Collected data entries:
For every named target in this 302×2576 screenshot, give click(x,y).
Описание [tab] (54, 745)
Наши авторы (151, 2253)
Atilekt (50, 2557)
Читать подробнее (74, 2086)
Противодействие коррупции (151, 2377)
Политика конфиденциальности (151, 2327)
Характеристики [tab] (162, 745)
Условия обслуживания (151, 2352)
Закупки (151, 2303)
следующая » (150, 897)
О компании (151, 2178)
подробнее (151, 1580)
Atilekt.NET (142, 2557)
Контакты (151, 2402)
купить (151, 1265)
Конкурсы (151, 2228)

--

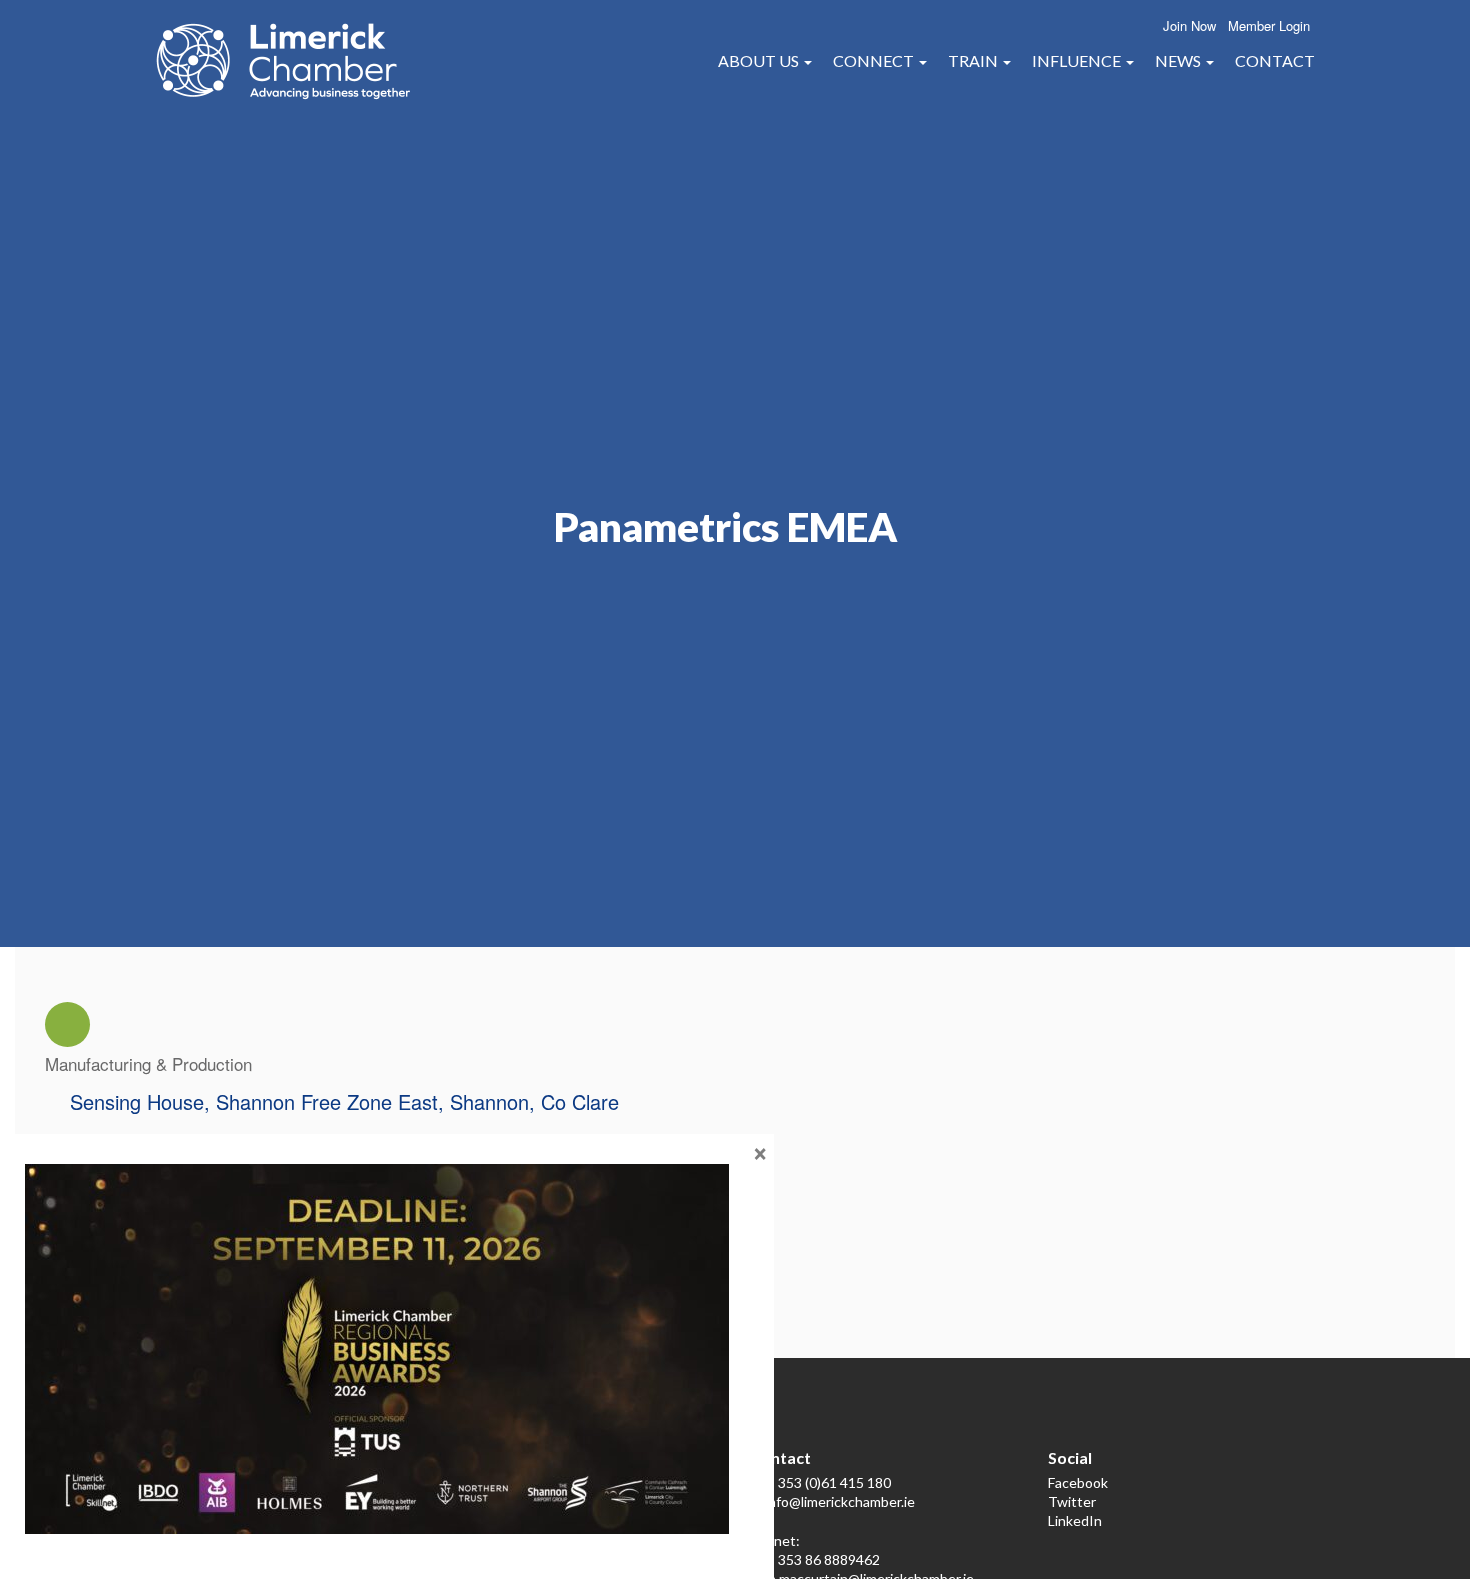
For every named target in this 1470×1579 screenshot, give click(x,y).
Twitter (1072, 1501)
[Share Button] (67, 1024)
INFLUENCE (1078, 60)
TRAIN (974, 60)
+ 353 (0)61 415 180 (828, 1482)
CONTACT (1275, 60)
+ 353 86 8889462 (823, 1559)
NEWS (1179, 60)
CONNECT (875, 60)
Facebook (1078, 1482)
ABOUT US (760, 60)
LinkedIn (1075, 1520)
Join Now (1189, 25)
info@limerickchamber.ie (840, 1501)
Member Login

■ Your instructions
Output only an exact transcription of the lines above from the one with "О компании (151, 2178)" up to and including the one with "Конкурсы (151, 2228)".

■ Exercise solution
О компании (151, 2178)
подробнее (151, 1580)
Atilekt.NET (142, 2557)
Контакты (151, 2402)
купить (151, 1265)
Конкурсы (151, 2228)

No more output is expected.